(TRECHO SELECIONADO)
Chegaram a um canal, comprido, retilíneo, fresco, molhado e que refletia a noite.
- Sempre quis ver um marciano - disse Michael - Onde eles estão, pai? Você prometeu.
- Ali estão eles- disse o pai, virou Michael e apontou para baixo.
Os marcianos estavam lá. Timothy começou a tremer.
Os marcianos estavam lá, n canl, refletidos na água. Timothy, Michael, Robert, a mãe e o pai.
Da água ondulante, os marcianos ficaram olhando para eles por um longo, longo tempo silencioso... (p.296)

O mitema central reaproveitado do mito de Narciso aqui é o do espelhamento, como vinha sendo trabalhado desde os primeiros contos. Essa família é uma família consciente que chega a Marte para construírem projeções de si mesmos, mas uma consciência qualitativamente diferente da do velho LaForge em "O marciano". Aqui já não há mais espaço para a escolha entre a "ilusão" e  realidade que LaForge ainda tinha. Eles estão em Marte e terão que construir uma nova vida. Mas essa "nova" vida não será construída  ingenuamente, como se algo completamente diferente fosse construído, mas sim melancolicamente, através  da consciência que essa nova vida projetada é esse reflexo nas águas, é os marcianos que gostaríamos de encontrar, é afinal, um elemento de nós mesmos. Assim, há uma saída da situação mítica  alienante de Narciso mesmerizado pelo seu reflexo, mas não há uma saída da relação especular presente no mesmo mito : surge um novo Narciso no leitor, agora consciente que o que vê e anseia no mundo nada mais é que o seu reflexo.

(INSTRUÇÕES DAS TAREFAS)
1. De acordo com o trecho, qual é o mitema central reaproveitado do mito de Narciso?
2. Redigite a parte do trecho que começa em "Chegaram a um" e segue até "apontou para baixo.".
3. Liste as pessoas que, conforme o trecho, aparecem refletidas na água do canal.

(LINHAS DE DADOS)
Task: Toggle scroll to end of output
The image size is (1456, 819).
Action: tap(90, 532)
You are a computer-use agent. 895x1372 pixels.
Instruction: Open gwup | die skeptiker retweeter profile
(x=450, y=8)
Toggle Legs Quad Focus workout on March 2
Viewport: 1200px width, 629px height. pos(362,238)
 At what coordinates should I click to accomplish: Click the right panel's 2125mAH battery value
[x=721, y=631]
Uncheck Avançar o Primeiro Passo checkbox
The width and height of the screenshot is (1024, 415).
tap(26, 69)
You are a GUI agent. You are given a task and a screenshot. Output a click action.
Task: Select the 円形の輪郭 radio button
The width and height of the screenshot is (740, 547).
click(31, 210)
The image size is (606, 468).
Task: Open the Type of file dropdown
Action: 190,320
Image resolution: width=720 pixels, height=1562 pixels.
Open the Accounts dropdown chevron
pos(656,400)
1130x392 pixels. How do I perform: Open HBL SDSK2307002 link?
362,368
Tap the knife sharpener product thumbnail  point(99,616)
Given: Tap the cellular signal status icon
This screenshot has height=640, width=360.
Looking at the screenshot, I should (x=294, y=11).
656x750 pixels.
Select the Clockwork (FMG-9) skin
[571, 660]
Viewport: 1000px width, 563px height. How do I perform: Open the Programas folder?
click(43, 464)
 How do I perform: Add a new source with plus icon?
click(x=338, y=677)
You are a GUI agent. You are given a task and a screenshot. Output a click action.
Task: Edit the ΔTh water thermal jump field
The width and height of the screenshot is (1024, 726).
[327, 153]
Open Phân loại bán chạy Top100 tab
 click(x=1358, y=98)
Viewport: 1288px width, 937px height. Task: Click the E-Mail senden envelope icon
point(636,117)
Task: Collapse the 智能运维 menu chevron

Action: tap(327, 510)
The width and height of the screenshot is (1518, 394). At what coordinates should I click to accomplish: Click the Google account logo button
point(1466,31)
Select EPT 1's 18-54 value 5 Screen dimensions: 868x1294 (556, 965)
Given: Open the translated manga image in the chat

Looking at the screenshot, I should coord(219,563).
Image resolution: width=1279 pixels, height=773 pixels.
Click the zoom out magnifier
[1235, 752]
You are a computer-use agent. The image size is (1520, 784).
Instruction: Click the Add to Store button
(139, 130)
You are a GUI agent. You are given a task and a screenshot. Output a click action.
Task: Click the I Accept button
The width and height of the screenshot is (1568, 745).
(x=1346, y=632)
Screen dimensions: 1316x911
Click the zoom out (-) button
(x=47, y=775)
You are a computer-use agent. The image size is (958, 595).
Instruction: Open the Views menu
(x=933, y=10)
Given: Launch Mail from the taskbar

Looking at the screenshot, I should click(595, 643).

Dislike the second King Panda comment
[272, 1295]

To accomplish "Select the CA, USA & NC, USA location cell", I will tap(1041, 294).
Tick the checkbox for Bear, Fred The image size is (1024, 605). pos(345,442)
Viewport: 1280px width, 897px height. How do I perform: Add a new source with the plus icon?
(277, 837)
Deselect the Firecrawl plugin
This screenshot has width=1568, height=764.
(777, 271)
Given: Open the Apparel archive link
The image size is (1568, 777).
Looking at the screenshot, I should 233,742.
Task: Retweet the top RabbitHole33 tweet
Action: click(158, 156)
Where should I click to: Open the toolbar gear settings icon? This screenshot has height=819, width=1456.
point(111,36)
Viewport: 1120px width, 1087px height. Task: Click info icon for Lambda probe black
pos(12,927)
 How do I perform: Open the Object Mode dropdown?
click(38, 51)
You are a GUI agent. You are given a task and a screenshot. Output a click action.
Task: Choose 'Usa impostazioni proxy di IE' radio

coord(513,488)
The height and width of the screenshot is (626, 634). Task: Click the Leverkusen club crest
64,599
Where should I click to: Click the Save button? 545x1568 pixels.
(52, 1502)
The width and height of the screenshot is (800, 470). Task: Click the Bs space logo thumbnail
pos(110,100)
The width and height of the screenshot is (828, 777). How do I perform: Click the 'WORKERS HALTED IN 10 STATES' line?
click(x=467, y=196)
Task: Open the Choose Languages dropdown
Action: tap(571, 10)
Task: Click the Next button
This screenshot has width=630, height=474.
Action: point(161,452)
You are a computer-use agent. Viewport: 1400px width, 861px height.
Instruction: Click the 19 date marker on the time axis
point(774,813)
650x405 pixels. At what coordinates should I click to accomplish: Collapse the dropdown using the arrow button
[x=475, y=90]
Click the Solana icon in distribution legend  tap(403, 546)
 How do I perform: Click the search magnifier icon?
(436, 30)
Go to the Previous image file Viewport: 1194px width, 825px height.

(RESPOSTAS DAS TAREFAS)
1. O espelhamento.

2.
Chegaram a um canal, comprido, retilíneo, fresco, molhado e que refletia a noite.
- Sempre quis ver um marciano - disse Michael - Onde eles estão, pai? Você prometeu.
- Ali estão eles- disse o pai, virou Michael e apontou para baixo.

3. Timothy, Michael, Robert, a mãe e o pai.